▸ The task
Search the records for the string "section" and return each line that has it.

▸ Records for this exercise
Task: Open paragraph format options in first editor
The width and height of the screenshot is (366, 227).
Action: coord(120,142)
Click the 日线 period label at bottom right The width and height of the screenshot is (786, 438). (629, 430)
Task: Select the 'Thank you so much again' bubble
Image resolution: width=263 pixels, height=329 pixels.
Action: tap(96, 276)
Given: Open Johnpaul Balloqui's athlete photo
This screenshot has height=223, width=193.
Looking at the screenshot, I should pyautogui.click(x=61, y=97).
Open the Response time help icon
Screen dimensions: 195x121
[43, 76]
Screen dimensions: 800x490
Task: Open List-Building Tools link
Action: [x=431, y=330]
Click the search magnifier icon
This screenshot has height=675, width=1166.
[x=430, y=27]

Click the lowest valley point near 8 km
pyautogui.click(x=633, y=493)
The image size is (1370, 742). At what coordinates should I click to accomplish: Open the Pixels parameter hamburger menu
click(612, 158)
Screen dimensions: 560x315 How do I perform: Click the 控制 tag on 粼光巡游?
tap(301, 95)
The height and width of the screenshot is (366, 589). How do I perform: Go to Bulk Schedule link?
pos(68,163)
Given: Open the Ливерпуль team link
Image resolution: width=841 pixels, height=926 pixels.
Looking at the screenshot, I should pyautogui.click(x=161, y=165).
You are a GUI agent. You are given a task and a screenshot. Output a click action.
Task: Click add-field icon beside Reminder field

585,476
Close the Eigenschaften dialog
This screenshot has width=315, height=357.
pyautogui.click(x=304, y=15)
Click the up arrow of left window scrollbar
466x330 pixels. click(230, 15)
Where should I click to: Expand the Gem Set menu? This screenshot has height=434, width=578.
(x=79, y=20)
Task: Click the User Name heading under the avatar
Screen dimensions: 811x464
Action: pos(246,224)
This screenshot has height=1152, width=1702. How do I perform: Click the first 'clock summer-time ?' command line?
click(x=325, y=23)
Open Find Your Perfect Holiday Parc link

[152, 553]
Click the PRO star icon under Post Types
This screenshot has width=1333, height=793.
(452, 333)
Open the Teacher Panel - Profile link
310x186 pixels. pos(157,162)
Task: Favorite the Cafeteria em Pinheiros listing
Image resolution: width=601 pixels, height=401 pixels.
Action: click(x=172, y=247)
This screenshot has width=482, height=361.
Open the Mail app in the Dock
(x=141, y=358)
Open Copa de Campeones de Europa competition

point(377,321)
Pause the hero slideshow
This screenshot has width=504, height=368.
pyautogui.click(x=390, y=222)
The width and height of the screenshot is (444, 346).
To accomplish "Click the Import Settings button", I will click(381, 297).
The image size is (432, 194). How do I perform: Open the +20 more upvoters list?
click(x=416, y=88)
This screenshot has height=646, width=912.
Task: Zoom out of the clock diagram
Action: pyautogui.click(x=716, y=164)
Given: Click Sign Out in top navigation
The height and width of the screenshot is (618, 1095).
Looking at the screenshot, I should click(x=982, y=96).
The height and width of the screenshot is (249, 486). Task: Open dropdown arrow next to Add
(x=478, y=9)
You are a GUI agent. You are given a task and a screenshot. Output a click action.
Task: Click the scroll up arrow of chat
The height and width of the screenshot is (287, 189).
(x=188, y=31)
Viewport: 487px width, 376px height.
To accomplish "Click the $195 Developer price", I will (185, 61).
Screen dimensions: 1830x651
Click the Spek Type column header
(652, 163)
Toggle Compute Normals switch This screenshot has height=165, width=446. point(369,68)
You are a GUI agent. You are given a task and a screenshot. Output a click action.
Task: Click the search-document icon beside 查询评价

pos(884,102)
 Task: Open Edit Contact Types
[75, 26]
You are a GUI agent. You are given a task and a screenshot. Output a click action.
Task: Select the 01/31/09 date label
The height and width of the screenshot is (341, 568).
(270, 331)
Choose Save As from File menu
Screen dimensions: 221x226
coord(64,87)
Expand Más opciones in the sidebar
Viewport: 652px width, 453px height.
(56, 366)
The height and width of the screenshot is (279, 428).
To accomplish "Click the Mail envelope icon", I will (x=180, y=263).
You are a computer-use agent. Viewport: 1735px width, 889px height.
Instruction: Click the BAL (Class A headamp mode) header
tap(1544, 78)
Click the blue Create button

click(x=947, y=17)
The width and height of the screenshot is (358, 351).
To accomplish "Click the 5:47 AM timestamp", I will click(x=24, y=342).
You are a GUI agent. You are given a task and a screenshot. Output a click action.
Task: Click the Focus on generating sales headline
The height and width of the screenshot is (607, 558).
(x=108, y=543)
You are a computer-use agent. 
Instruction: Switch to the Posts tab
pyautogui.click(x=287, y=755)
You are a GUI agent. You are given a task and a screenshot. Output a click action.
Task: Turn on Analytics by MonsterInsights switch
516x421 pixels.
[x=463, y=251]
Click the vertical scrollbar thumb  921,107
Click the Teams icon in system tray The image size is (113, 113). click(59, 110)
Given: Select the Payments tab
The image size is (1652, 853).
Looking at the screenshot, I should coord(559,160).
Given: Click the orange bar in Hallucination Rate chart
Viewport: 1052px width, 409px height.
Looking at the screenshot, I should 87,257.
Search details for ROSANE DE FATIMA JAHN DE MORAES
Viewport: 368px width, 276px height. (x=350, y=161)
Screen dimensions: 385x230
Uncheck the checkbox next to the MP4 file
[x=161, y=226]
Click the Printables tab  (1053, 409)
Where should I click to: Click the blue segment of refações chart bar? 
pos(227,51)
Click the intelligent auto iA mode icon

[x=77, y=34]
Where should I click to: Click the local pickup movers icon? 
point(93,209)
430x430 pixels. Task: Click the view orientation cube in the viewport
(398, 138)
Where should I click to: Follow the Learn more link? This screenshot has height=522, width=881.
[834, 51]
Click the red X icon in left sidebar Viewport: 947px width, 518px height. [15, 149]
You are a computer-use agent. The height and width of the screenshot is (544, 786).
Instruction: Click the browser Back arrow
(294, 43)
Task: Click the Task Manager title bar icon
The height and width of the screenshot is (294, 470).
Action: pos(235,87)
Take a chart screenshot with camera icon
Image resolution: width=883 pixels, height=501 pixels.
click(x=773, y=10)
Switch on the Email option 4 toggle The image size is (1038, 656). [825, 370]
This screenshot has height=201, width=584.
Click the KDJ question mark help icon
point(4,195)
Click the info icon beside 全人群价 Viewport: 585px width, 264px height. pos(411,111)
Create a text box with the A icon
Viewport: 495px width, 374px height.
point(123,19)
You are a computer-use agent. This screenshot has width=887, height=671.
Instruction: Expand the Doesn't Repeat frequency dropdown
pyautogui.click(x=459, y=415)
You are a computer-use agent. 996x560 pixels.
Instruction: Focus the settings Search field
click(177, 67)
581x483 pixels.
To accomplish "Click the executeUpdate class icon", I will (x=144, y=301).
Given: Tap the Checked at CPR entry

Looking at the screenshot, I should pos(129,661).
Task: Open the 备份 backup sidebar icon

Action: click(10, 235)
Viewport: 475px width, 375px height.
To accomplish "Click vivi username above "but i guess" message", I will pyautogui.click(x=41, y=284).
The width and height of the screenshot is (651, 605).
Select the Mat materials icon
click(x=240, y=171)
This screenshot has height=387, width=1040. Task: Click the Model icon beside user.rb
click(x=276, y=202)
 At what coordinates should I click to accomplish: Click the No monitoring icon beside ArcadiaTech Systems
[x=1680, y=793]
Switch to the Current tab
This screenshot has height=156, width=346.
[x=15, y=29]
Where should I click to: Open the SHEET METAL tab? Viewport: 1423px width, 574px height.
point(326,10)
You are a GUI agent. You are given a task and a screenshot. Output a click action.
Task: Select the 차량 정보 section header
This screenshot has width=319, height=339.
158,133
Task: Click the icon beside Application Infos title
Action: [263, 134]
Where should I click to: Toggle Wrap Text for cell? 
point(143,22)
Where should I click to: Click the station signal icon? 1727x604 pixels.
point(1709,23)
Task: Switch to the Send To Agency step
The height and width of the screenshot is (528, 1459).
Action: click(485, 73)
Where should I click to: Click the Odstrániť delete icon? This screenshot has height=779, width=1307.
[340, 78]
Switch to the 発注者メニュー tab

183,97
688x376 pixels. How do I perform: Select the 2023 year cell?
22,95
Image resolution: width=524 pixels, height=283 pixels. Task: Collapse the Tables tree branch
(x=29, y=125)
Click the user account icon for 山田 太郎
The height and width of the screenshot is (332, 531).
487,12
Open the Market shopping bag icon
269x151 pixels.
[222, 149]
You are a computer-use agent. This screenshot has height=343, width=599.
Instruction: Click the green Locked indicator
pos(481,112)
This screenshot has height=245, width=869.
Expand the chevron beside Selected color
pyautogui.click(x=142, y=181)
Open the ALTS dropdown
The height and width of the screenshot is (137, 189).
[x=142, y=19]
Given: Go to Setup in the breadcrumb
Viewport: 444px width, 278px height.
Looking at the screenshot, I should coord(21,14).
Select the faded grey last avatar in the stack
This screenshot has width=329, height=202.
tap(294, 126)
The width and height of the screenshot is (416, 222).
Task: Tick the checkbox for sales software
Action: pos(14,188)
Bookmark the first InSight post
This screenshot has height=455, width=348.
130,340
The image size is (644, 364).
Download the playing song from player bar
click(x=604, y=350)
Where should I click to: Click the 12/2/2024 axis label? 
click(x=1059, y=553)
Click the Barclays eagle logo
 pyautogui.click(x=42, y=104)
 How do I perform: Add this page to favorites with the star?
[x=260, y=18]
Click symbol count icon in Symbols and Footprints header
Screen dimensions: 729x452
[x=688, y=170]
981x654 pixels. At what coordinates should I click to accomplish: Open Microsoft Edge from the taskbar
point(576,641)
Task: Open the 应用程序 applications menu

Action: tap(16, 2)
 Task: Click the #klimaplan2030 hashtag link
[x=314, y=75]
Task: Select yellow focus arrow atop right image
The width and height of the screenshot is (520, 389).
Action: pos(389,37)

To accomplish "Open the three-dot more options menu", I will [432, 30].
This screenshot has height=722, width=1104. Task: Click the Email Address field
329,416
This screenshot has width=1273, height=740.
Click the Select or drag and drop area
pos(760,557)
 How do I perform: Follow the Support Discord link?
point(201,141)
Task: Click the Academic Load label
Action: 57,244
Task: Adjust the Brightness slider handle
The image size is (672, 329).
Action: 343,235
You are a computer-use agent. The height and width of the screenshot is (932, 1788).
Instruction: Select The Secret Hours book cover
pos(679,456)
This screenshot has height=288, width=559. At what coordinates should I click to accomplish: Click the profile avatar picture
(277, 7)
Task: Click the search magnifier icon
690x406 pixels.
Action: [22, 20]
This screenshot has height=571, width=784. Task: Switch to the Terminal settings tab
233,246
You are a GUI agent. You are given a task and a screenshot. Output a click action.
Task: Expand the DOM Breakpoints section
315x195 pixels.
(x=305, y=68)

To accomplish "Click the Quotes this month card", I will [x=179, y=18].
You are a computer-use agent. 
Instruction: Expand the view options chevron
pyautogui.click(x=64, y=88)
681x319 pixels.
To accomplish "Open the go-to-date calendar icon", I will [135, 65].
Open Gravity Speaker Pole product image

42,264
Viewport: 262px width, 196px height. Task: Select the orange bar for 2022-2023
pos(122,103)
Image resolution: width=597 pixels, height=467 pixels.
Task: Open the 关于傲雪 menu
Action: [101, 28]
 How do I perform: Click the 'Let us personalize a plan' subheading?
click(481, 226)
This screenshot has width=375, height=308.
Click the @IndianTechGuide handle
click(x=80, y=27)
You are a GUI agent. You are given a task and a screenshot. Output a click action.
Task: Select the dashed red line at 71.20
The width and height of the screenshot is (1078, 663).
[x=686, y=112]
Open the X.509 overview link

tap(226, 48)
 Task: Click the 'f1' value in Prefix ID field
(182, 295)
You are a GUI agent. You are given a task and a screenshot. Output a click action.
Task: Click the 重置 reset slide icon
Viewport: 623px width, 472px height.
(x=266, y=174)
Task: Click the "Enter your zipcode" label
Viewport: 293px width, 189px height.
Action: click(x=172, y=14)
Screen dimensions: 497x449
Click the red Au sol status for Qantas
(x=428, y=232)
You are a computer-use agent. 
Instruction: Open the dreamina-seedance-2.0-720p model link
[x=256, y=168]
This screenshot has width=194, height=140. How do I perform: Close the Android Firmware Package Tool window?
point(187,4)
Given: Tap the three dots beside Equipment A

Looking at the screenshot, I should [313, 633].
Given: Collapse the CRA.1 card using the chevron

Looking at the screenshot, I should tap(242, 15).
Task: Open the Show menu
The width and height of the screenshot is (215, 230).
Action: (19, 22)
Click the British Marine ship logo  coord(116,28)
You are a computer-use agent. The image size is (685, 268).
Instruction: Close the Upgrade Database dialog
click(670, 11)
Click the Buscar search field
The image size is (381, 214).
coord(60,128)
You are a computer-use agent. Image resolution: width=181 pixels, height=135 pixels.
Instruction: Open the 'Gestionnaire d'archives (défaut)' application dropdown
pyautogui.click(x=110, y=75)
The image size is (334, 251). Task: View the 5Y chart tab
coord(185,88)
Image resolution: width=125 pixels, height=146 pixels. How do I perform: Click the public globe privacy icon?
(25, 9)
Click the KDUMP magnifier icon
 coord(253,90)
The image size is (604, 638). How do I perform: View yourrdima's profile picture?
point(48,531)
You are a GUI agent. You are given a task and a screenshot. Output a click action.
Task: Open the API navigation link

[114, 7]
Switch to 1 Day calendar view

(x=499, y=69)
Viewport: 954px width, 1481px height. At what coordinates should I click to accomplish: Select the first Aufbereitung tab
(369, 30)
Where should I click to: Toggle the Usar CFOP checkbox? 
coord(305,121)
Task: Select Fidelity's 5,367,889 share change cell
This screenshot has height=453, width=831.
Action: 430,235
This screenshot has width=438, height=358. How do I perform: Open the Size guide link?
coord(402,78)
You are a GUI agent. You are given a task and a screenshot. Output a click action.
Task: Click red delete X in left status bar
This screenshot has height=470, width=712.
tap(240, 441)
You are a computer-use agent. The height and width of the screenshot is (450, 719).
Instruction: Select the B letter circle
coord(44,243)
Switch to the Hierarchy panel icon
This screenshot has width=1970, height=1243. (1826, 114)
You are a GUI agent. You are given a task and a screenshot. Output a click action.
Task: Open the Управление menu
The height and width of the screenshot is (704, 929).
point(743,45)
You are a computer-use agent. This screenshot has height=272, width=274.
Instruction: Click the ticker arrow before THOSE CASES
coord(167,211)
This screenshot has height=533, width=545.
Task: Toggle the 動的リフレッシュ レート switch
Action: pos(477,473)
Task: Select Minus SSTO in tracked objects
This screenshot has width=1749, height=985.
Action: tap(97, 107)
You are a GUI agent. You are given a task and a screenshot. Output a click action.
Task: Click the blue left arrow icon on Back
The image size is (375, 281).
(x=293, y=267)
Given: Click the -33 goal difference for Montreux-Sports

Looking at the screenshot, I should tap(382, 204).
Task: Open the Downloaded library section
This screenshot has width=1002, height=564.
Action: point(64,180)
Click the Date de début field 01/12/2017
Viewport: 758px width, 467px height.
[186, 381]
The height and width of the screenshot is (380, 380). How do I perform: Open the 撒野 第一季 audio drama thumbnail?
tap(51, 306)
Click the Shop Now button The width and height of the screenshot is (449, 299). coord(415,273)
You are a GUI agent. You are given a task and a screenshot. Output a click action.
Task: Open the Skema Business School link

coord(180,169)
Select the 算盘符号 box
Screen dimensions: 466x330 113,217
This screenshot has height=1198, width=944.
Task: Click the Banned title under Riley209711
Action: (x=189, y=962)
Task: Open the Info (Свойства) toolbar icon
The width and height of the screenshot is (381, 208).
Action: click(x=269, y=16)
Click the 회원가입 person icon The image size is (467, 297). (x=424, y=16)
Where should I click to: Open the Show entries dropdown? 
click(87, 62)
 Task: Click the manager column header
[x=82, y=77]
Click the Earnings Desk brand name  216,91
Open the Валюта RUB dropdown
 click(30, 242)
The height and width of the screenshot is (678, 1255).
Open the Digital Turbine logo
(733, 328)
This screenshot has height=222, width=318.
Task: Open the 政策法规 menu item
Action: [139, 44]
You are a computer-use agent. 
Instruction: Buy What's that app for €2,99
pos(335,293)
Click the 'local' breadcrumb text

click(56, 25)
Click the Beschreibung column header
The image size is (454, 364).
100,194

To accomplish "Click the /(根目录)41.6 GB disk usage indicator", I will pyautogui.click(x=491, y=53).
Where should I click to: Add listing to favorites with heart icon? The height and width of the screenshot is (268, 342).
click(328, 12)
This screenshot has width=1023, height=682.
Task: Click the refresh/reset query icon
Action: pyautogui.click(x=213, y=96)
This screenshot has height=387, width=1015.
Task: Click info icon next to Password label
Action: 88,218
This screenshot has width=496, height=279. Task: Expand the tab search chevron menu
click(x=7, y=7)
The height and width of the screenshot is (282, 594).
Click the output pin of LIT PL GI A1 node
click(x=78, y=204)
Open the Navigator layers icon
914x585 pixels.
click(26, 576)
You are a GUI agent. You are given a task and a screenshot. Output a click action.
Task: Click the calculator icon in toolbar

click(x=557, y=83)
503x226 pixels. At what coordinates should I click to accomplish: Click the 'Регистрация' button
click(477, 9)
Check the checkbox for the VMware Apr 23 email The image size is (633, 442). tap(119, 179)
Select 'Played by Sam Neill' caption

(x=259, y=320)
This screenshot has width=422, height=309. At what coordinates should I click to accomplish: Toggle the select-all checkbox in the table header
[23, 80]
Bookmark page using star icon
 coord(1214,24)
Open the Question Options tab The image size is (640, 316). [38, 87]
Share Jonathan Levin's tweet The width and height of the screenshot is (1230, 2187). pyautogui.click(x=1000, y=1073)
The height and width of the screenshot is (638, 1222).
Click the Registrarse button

▸ Solution to this exercise
Task: Select the 차량 정보 section header
Task: Expand the DOM Breakpoints section
Task: Open the Downloaded library section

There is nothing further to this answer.